Dr. Sarah Eyerly Receives Major Research Award
The College of Music is pleased to announce that Dr. Sarah Eyerly, Assistant Professor of Musicology and Director of the Early Music Program, has been awarded a Collaborative Research Fellowship from the American Council of Learned Societies — the preeminent representative of American scholarship in the humanities and related social sciences – to support her work on Songs of the Spirit: The Collaborative Hymnody of the Mohican Moravian Missions. The ACLS, a private, nonprofit federation of 75 national scholarly organizations, advances scholarship by awarding fellowships and strengthening relations among learned societies. The 2017 Collaborative Research Fellowship program is funded by The Andrew W. Mellon Foundation and supports small teams of scholars as they research and coauthor a major scholarly product.
Eyerly will share the Collaborative Research Fellowship with religious studies scholar Rachel Wheeler (Associate Professor, Indiana University-Purdue University, Indianapolis) as they investigate how native Mohicans and German-Moravian missionaries developed a Mohican-Moravian hymn tradition in eighteenth-century North America. Eyerly writes that several small booklets of hymns dating to the 1740s (and now in the Moravian Church Archives in Bethlehem, Pennsylvania) have titles announcing that they are written in Mohican. At first glance, the hymns appear to be simply popular German-Moravian hymns of the time, translated for use in Moravian missions to the Mohicans. But a more careful look reveals that a number of the Mohican stanzas are attributed to Native residents of the community, and an analysis of their content demonstrates that the stanzas are not translations, but new creations.
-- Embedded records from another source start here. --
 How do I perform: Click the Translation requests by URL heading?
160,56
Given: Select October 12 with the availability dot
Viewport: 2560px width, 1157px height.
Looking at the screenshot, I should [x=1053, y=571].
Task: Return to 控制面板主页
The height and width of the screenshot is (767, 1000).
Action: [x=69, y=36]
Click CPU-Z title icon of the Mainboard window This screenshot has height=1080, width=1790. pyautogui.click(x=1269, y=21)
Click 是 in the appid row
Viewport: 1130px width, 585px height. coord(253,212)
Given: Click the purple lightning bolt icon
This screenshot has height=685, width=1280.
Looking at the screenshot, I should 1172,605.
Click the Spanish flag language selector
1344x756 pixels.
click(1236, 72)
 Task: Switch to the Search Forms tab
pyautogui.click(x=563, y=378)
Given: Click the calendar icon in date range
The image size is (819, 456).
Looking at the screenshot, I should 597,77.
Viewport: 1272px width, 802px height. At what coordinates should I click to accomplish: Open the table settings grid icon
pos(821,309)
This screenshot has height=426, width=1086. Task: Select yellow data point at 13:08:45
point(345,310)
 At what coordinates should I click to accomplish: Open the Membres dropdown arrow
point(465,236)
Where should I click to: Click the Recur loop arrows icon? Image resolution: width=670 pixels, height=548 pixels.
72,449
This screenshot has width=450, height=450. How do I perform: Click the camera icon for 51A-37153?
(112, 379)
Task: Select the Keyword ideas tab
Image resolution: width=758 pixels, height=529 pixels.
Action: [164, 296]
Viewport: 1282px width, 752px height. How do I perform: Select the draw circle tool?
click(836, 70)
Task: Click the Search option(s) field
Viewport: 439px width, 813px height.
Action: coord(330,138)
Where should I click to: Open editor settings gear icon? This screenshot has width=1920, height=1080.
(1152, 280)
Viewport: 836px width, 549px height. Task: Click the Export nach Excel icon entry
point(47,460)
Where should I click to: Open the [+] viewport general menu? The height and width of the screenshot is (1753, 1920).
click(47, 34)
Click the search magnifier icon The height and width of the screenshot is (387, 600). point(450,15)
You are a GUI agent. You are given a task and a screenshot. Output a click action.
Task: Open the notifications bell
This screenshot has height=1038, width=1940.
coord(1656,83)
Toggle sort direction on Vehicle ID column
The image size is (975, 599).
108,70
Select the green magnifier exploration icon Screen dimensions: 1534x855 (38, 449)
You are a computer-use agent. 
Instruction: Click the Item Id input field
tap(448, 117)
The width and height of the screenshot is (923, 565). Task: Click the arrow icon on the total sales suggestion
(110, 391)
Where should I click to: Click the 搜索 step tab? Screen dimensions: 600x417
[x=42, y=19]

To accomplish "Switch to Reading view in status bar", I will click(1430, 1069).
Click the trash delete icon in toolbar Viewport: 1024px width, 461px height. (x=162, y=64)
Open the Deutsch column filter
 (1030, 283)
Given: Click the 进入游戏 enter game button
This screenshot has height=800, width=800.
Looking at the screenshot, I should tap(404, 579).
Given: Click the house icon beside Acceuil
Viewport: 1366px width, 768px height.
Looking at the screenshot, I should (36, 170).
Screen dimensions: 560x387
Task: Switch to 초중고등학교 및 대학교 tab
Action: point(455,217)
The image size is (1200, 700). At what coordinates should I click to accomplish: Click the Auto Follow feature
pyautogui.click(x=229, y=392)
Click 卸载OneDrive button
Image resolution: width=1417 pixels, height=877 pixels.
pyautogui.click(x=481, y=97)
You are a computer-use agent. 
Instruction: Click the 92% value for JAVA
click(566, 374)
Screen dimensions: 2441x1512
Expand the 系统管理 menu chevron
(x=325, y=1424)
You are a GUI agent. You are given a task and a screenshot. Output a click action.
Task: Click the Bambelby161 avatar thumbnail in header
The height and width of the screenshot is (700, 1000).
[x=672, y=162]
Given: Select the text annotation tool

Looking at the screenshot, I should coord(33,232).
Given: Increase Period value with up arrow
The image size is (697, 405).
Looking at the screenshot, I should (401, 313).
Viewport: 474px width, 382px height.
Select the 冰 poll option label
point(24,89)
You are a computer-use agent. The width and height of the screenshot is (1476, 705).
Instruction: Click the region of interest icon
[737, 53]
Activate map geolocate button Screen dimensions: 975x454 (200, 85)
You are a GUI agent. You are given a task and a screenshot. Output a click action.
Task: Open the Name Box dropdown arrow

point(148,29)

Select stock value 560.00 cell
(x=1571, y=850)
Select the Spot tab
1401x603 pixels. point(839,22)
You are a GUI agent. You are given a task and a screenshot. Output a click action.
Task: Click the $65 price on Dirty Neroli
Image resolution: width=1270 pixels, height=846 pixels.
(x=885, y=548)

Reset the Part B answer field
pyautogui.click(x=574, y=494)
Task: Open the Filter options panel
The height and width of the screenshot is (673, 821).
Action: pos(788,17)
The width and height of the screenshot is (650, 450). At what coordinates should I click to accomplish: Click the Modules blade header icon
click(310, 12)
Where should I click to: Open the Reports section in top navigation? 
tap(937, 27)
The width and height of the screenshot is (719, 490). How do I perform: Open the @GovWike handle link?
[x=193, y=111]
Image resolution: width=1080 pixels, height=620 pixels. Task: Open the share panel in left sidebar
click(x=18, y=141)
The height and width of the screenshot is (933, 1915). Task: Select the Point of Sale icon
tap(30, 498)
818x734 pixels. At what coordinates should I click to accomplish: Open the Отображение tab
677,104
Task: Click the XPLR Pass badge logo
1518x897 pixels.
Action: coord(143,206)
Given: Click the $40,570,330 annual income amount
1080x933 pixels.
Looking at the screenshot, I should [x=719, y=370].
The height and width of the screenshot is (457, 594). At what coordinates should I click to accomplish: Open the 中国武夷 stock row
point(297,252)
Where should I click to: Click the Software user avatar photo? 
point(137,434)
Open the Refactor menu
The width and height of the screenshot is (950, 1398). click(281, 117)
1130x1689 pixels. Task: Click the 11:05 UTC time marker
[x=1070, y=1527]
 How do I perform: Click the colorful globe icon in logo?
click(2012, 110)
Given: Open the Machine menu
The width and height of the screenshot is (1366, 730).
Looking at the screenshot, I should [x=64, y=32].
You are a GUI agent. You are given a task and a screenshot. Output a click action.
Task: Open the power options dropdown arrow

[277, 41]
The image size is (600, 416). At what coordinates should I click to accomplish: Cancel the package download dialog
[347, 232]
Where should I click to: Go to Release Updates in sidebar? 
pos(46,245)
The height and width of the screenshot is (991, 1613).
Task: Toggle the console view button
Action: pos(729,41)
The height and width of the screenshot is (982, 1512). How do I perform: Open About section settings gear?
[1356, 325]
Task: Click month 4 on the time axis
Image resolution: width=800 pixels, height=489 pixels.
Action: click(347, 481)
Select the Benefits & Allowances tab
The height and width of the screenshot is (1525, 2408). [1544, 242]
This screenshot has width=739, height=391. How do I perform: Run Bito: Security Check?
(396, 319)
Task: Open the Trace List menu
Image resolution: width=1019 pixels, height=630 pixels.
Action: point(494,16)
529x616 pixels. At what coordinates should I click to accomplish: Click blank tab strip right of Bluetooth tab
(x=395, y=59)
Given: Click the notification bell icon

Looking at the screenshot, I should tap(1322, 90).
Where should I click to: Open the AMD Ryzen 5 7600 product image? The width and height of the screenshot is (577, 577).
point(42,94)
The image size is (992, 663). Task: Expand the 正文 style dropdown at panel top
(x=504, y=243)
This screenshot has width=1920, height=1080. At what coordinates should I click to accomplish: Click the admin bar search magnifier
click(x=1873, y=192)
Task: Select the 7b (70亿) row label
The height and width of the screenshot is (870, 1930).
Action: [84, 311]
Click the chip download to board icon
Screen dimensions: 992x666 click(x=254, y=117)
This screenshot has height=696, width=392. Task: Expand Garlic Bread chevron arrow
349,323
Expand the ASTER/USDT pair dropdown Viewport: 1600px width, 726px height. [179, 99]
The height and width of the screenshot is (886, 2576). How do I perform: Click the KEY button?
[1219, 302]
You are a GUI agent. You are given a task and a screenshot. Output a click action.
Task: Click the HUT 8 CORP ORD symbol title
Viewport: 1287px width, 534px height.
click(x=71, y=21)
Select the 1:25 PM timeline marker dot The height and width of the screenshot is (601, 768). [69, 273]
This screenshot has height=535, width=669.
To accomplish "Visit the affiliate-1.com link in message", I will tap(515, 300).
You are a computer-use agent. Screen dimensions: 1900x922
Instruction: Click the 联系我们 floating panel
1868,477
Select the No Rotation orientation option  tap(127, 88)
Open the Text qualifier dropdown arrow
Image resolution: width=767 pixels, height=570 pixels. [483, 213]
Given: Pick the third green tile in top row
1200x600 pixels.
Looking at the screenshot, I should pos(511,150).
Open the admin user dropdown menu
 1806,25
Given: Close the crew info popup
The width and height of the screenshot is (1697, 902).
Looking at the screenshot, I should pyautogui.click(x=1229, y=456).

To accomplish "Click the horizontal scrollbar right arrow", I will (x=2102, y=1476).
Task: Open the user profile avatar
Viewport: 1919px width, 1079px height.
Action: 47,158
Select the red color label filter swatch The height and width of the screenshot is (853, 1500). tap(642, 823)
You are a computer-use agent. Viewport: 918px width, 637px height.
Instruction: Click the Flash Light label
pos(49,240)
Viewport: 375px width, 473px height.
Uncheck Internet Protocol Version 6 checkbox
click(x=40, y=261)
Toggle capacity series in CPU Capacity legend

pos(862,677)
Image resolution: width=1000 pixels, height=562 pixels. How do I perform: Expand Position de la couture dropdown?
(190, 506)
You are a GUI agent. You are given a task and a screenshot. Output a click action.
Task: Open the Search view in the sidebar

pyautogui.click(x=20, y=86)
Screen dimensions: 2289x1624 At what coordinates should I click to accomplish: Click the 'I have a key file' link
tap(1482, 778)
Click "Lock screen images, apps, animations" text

Songs of the Spirit explores the adaptation of the German-Moravian hymn tradition in North American mission contexts by focusing on the collaborative process that brought the hymns into existence and the Native and European musical and religious traditions that informed their creation, performance, and use. This project provides new insights into the ways music functioned as a site of cultural encounter between European missionaries and Native peoples in early America. Wheeler and Eyerly combine their respective expertise in Native American religious history and musicology to investigate the musical, cultural, and linguistic significance of these hymns. Their research will result in three coauthored articles, supported by digital and spatial humanities modes of research and publication, as well as historically-informed recordings and modern arrangements of these hymns, done in collaboration with members of the Mohican community.
Denise Von Glahn, Coordinator of the Musicology Area in the College of Music, celebrated Eyerly's accomplishments, noting, “Today’s musicologists are more aware than ever of the need for the relevancy of what they do. Gone is the assumption that scholarship for scholarship’s sake is reason enough to invest personal and institutional time and resources; our age requires that our scholarship matters beyond our ivory towers. Sarah’s work does that in musicology and beyond. Her project on Moravian and Mohican interactions has the potential to return a once-lost language to its people. It’s hard to imagine a more broadly resonant and meaningful undertaking for any scholar. The Musicology Area is thrilled that Sarah Eyerly’s work has been recognized for its power to impact one small corner of our world.”